### Activity
Retype the lines from the first one in the records down to the line containing "You are a computer-use agent.", counting both, and leave out any pictures.

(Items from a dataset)
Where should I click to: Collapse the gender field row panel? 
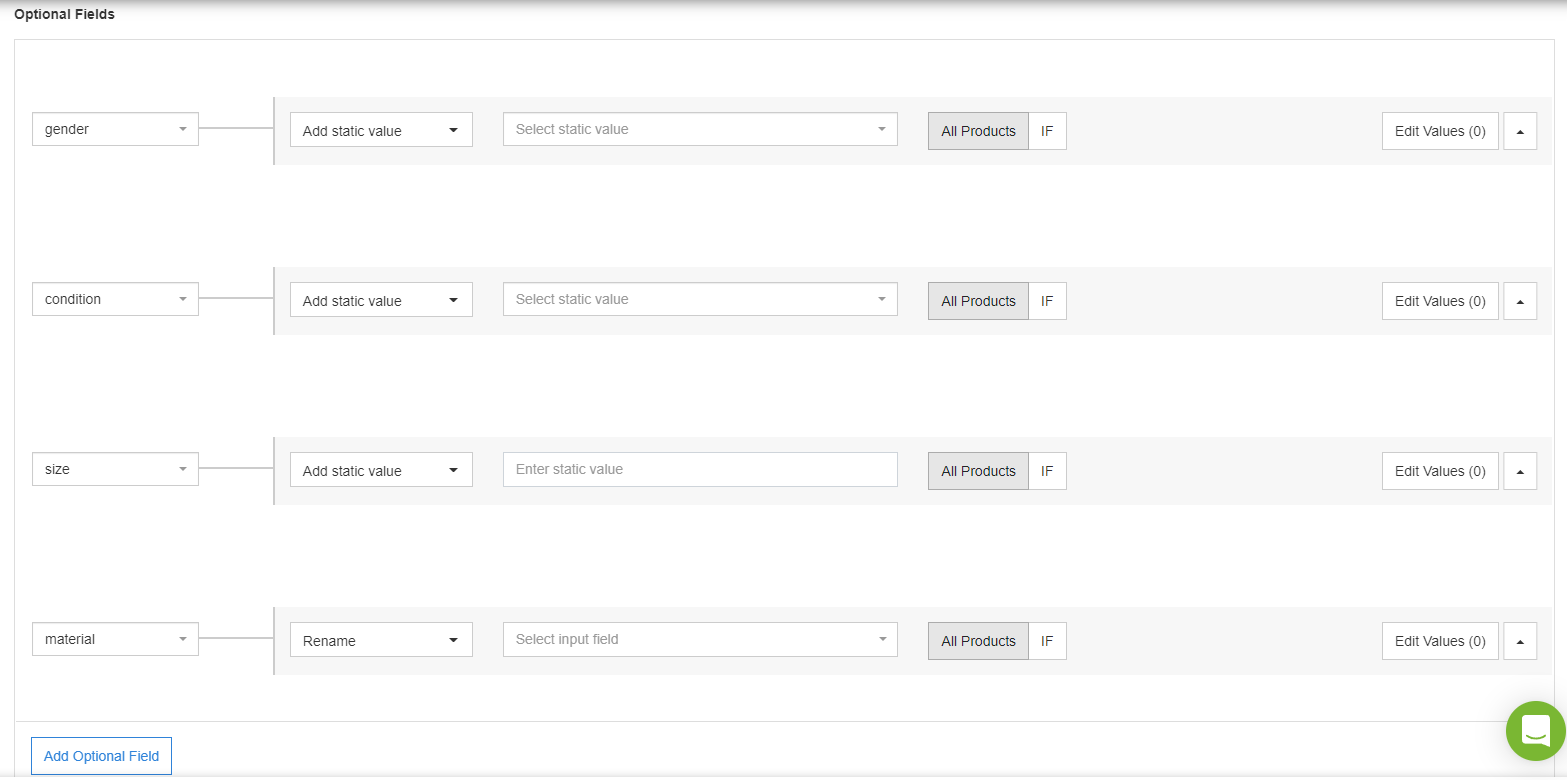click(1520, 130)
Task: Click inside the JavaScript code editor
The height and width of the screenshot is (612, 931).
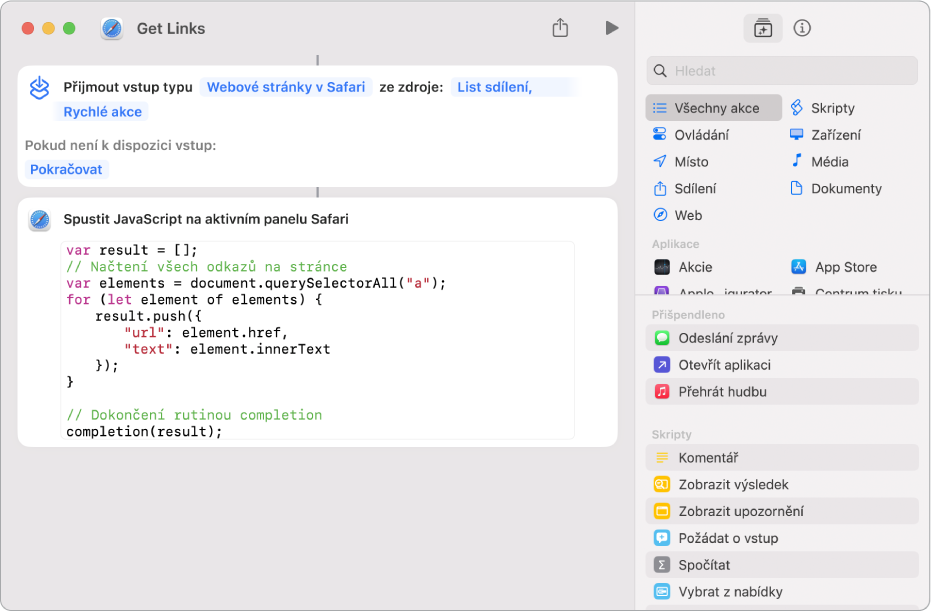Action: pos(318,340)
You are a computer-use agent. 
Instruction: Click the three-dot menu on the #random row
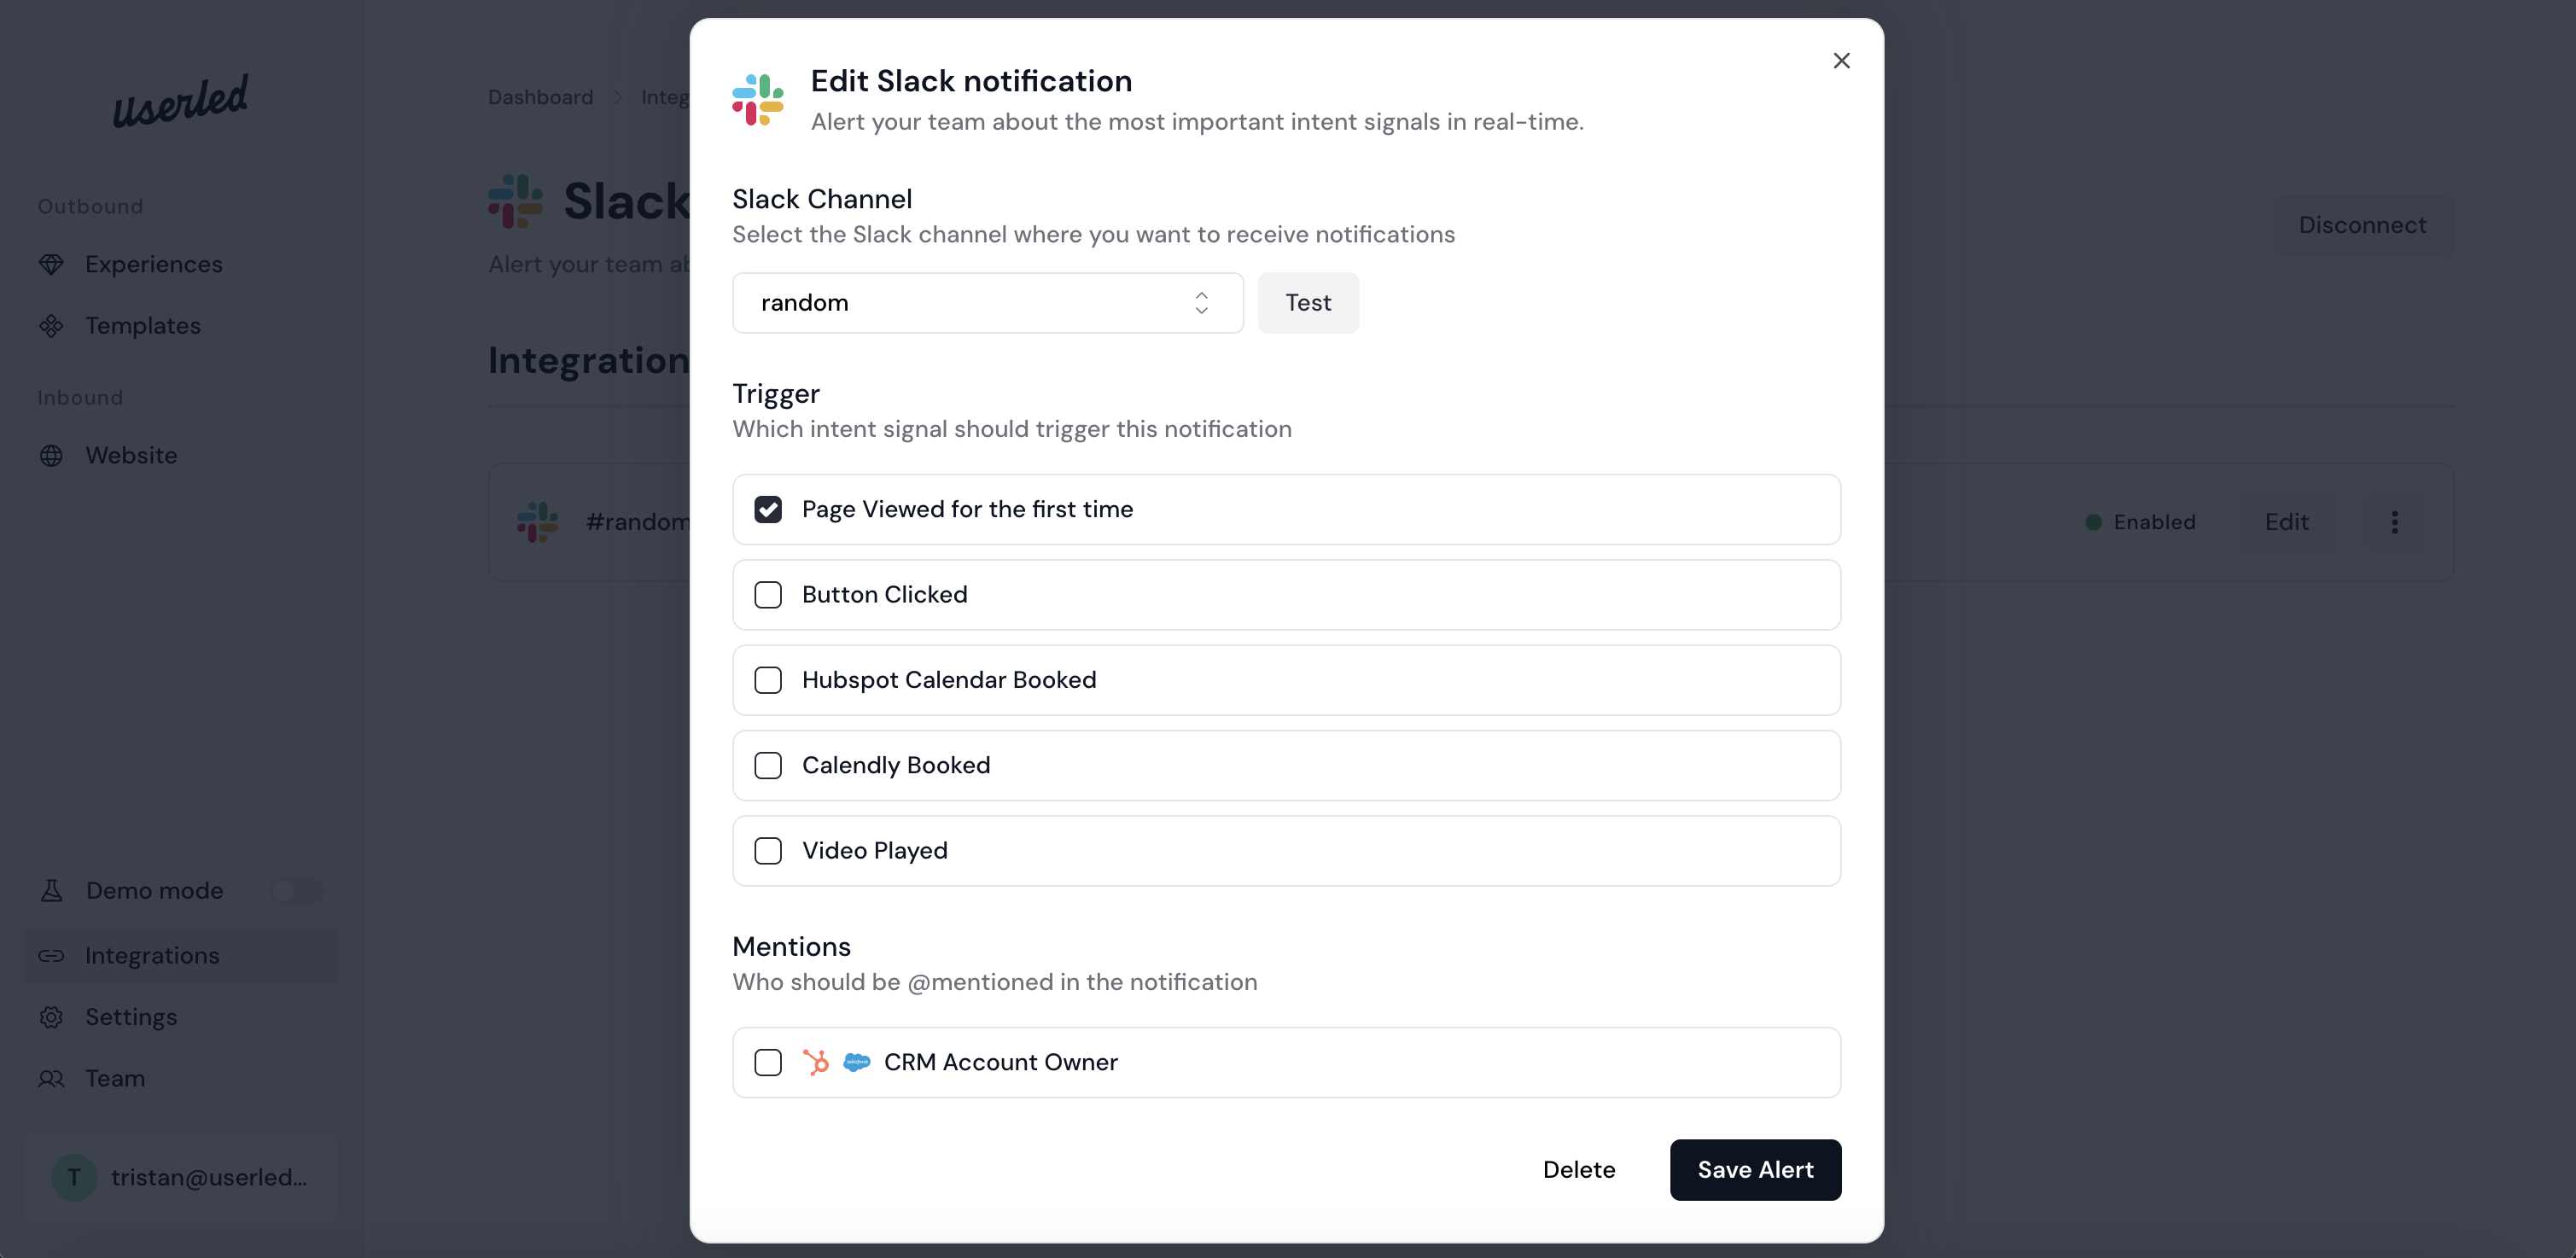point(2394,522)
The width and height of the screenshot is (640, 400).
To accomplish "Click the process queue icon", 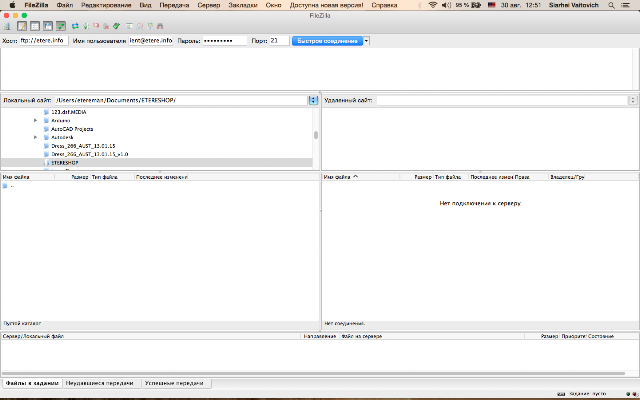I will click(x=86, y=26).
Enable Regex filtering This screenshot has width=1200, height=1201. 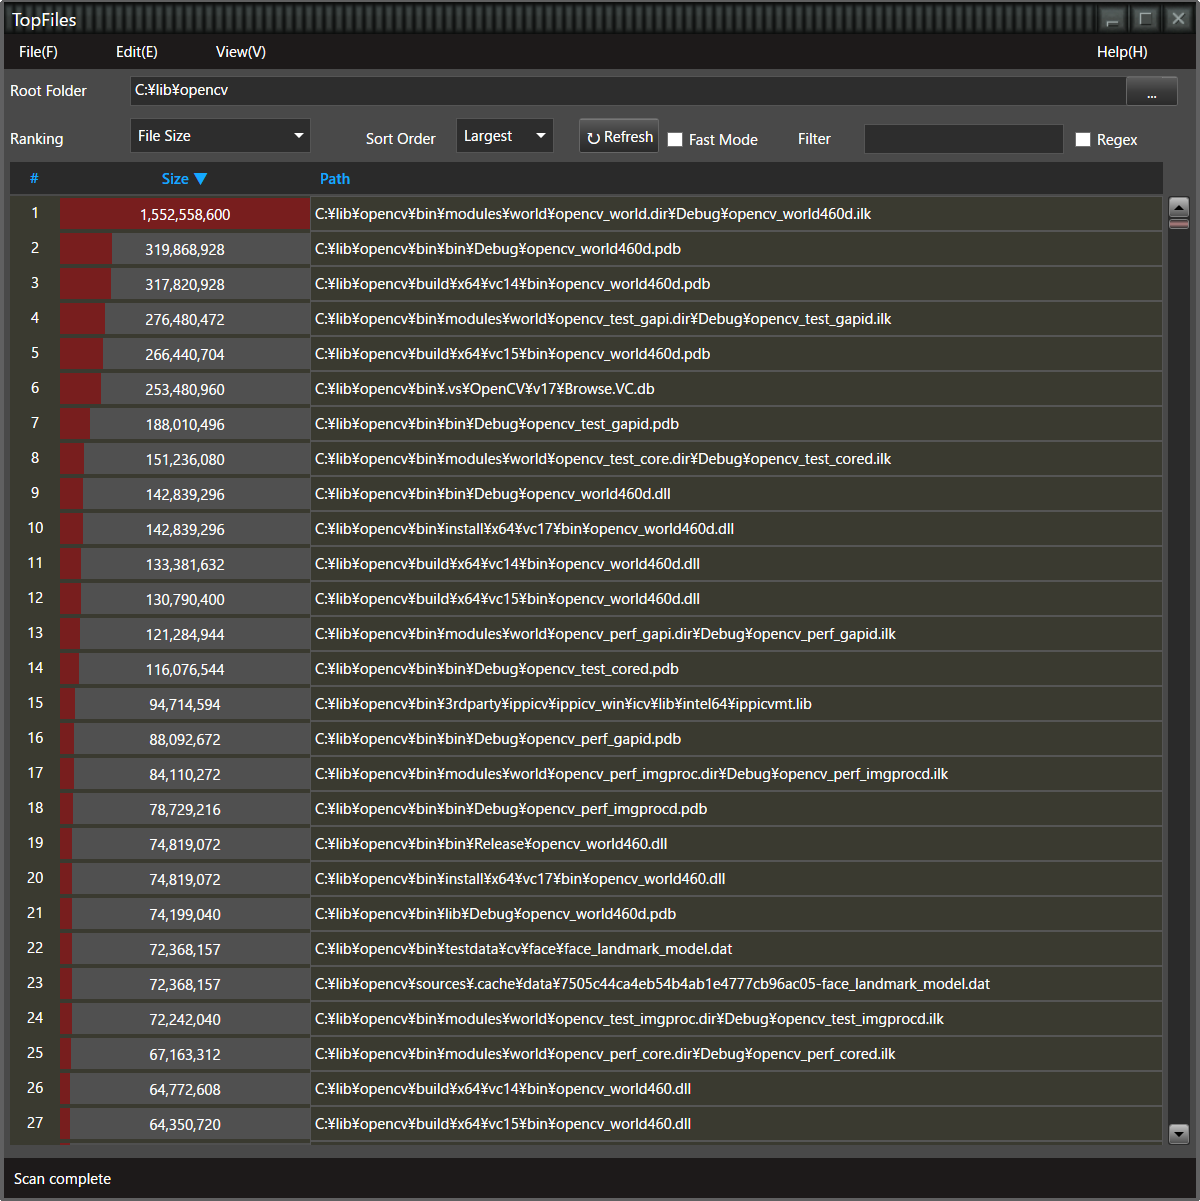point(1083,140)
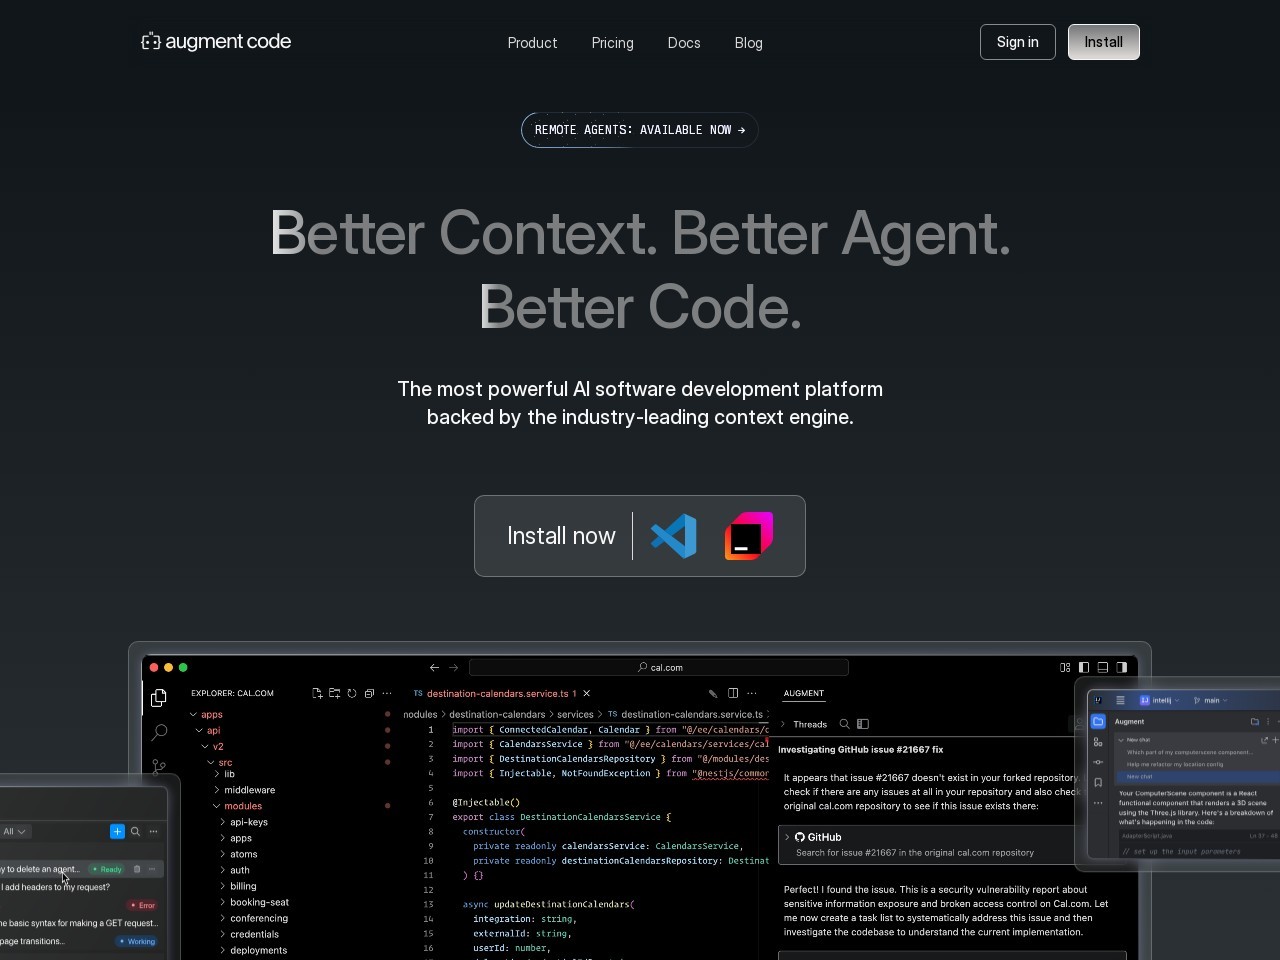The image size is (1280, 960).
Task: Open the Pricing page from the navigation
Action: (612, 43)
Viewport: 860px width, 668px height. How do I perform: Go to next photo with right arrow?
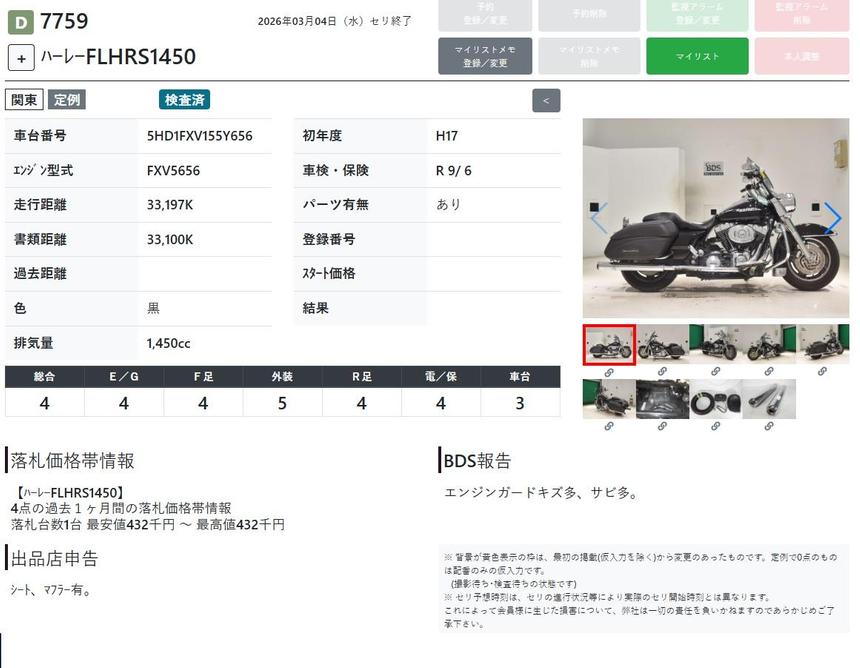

### Task answer
Where should I click to: Collapse the gender field row panel? 
click(1520, 130)
Task: Click inside the JavaScript code editor
The height and width of the screenshot is (612, 931).
Action: pos(318,340)
You are a computer-use agent. 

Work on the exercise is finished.